In the photo up top you see the Ocean Beach, a sea salt caramel sundae for those of us who know that saline hit of savory makes the chocolate all the better. And note your dessert comes with its own dessert--atop each sundae rides one of their SQUARES® and you get to call dark or milk chocolate. I have to admit I didn't know you could copyright geometric shapes. I think after eating one of these I'm headed to a governmental office so I can own ROUND®. It is scrumptious, definitely.

What's even better, Ghirardelli gives back. To celebrate being part of the Santa Barbara community, locals & students will receive a local discount of 15% off their entire purchase (with proof of valid ID). 


Saturday, January 3, 2026

Drink Your Mesquite Neat

The whiskies from Islay in Scotland are as hard for some to swallow as it is for others to pronounce Islay (it's EYE-luh). That's thanks to the peat--Islay is where all the best smoky single malts come from. They roast barley over peat, and that flavor stays strong through the distillation process. If you're a fan--and I imagine all you mezcal-lovers out there just got interested--it's sort of addictive. Who doesn't love the scent of a campfire?

So, sure, there's a muchness to it. But for many, this writer included, that intensity is thrilling. One of the best Scottish Islay expressions can be found at Laphroaig, so it's exciting to know that Laphroaig's longest-term distillery manager, John Campbell, is now making whiskey at Warbringer in of all places Oxnard, CA. That might seem like too far from home in too many ways, but remember what Hubert Germain-Robin did for U.S. brandy and you'll realize there is some repeatable history to emulate. 

Of course, California shores aren't famed for their peat bogs. One thing we do have is mesquite, although to be honest, what Sespe Creek Distillery, which is the over-arching company for Warbringer, uses is charcoal from Texas--hence the official name, Southwest Bourbon. As their website puts it: "mesquite smoked corn comprises the majority of our mash-bill (65%), the rest is fire-roasted in a rotating steel drum, caramelizing sugars and imparting a sweet, roasted flavor." (The remainder of the grain bill is rye; as bourbons go, this one's low on the sticky side.)

Think big and bold--that makes it seem more Californian to me. Yep, there's a big hit of campfire on the nose and on the first sip, but then everything begins to balance as if a gifted cinematographer was pulling focus for you so you can explore all the frames of the drink. Caramel, a bit of graham cracker, a hint of cocoa--sure, think a drinkable s'more. Warbringer is finished in sherry casks, so gets a bit of pedigree in its finish. 

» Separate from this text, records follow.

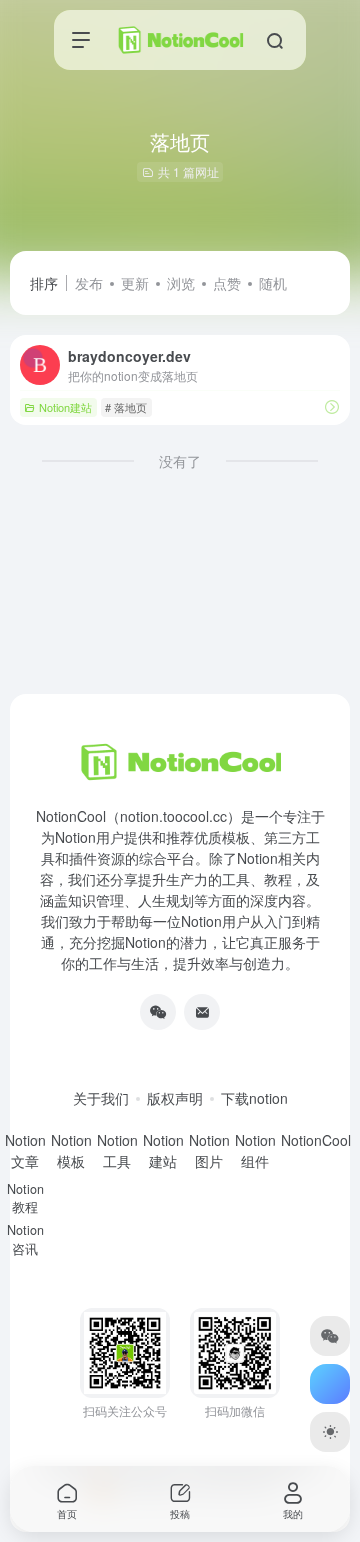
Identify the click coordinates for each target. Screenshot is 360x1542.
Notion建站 (65, 407)
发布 (89, 283)
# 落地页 (126, 407)
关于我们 (101, 1098)
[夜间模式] (330, 1432)
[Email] (202, 1012)
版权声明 (175, 1098)
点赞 (227, 283)
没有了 (180, 461)
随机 (273, 283)
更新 (135, 283)
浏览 (181, 283)
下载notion (254, 1098)
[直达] (332, 406)
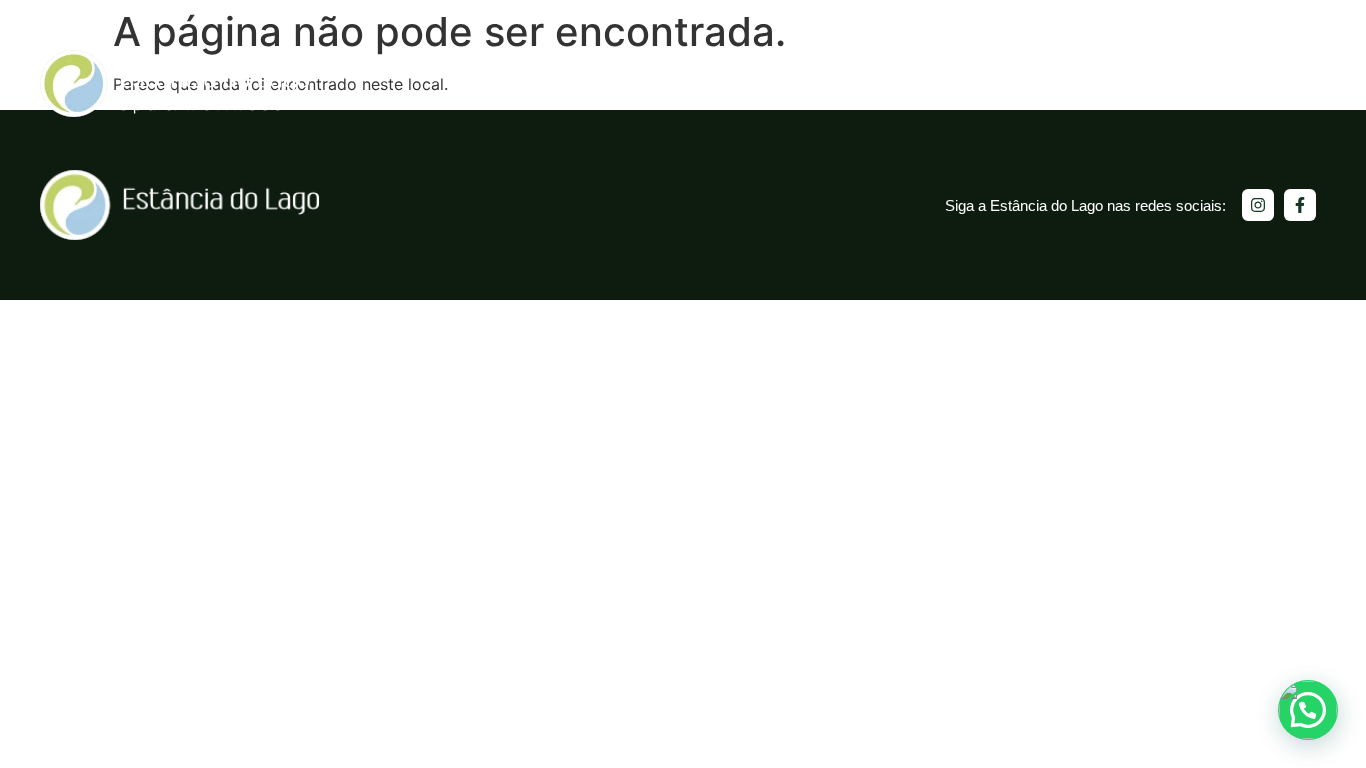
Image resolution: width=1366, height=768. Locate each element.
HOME (521, 83)
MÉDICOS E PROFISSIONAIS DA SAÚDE (1179, 83)
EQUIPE (991, 83)
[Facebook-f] (1300, 205)
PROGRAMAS (789, 83)
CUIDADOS (899, 83)
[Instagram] (1258, 205)
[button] (1308, 710)
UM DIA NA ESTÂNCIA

Obviously, and especially at 98 proof, it's a fine sipper all on its own, particularly after dinner around the fire pit. (If it ever stops raining so we can sit outside. How is this California.) It also works well as a smoky sub in cocktails like Difford's 100 Year Old Cigar, of course. But I had to know how it might do in a Health Inspector, my variation a Penicillin (long story--thought I was allergic to penicillin, so needed to make my take on the drink have anime that wouldn't make me ill). Typically the cocktail gets a float of Laphroaig to get some smokiness direct to your nose. Typically the whiskey bill is a blended Scotch, and to honor my Dewar's drinking dad, that's long been mine, too.

But, what happens if you skip the float and go straight for the smoke, using the Warbringer as all your whiskey? Well, that's a perfect delight, especially on a damp winter night. 

Smoke Em if You Got Em

(makes 1 drink)

3/4 Tbs. honey (try a local one wherever you are--I liken from Hollister Ranch)

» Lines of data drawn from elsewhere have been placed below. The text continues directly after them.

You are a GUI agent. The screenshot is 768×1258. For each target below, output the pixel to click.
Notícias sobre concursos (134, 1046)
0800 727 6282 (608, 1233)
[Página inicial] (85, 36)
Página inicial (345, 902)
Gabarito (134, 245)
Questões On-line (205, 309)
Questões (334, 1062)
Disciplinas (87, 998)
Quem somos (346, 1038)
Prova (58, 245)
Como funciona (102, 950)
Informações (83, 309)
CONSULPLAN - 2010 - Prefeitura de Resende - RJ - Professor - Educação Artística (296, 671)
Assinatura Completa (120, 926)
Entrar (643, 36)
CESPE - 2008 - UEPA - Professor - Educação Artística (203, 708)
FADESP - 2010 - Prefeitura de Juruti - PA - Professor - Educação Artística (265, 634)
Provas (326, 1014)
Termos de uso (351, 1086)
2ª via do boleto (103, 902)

3/4 Tbs. ginger extract (Liquid Alchemist does a vivid one)

1 oz. fresh lemon juice

1 oz. dry vermouth

2 oz. Warbringer Mesquite Smoked Southwest Bourbon

Add everything to a cocktail shake. Stir, first, as the honey takes a bit get incorporated. Then add ice and shake, vigorously, because, you know, that honey. Strain into a cocktail glass and garnish with a lemon peel.